## SELECTED TEXT
▬▬▬▬▬▬
It’s hard to put a dollar value on that missed investment. Using the 9.9% average return of the S&P 5002, having $1,000 less invested today means you would have $1,099 less next year or $12,582,566 less in 100 years. Even putting everything in terms of today’s dollars, the loss is unbounded and only grows with time (assuming you accept that stocks have returns that are higher than inflation over the long run). Note that this logic applies to any time you’re out of the market, not just at the bottom of a crash. Any time you miss out on some stock growth, that opportunity cost compounds over time.

The same logic, however, also applies to the profits from not having an emergency fund. So my perhaps unsatisfying conclusion here is: If you think the EV of not having an emergency fund is positive, that profit will compound. If you think it’s negative, that loss will compound. Obviously only do this if you expect a profit.

An important note here is that while having an emergency fund lets you keep your money in the market while it’s at a low, reconstituting it after the emergency prevents you from investing more money at that market low. If the market stayed at the same low point long enough for you to save enough to reconstitute your emergency fund / stock investments, you’d actually break even (ignoring some deviation due to dividends on your stock vs interest on your emergency fund). While markets don’t usually stay at the exact same value for that long, they can be slow to recover after a crash. For example, after the Global Financial Crisis the S&P didn’t return to it’s 2007 highs until 2013.

Debt Compounds, so You’ll End Up with Huge Losses when Relying on a PAL

Over long periods of time, and high interest rates, this is a real risk. But the income I earn, relative to my expenses, mean I could pretty quickly pay down any debt I took on once I got a new job. Right now I’d expect to pay around 9.47% to take money out of my PAL3. So even if I relied on my PAL for a whole year, my debt would only increase 9.47%. If interest rates were dramatically higher, or if my new job was a massive pay cut, it is possible debt might lead to higher losses. I show how much PAL interest I’d have to pay in different scenarios in Part 3.

“The Juice isn’t Worth the Squeeze”
▬▬▬▬▬▬
## DATASET EXCERPT
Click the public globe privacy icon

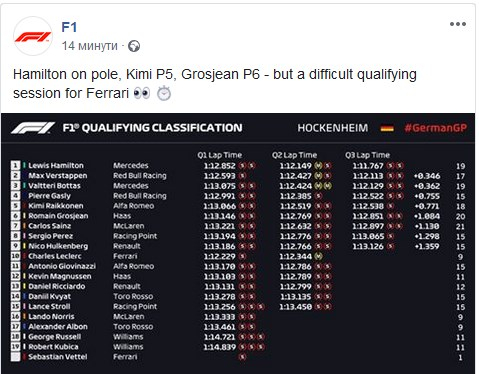(134, 46)
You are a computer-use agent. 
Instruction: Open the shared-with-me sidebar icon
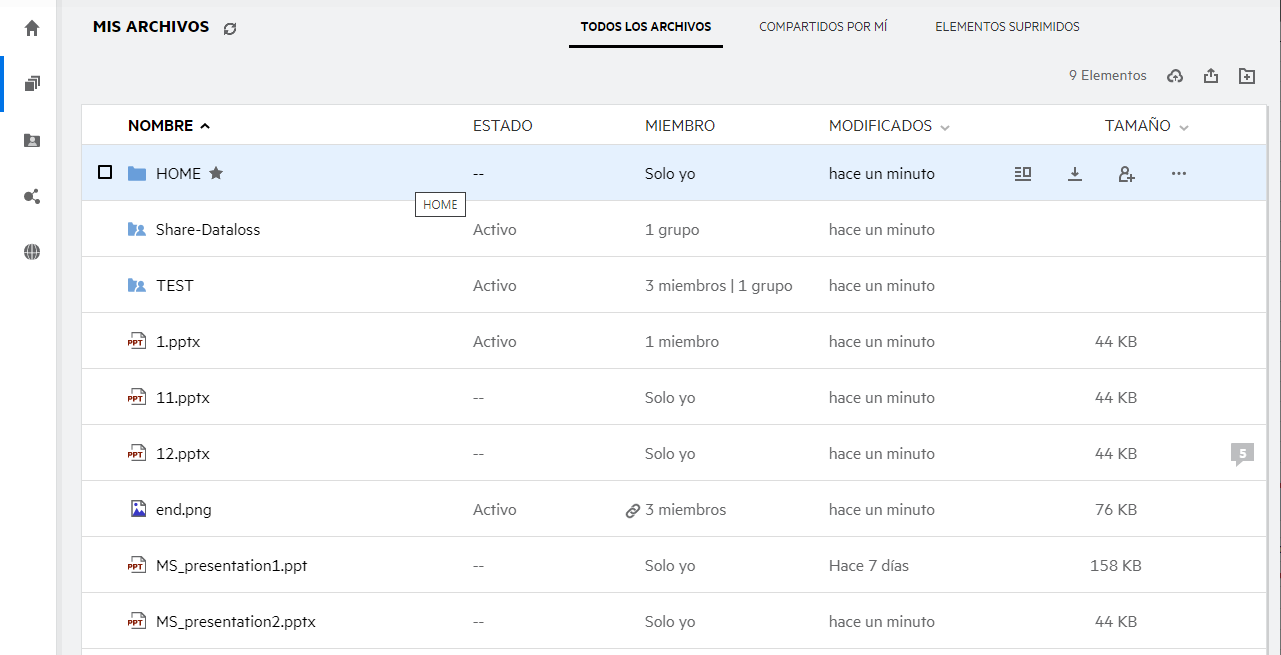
▬▬▬▬▬▬
List every dollar figure written with a dollar sign in the passage on emergency funds above.

$1,000
$1,099
$12,582,566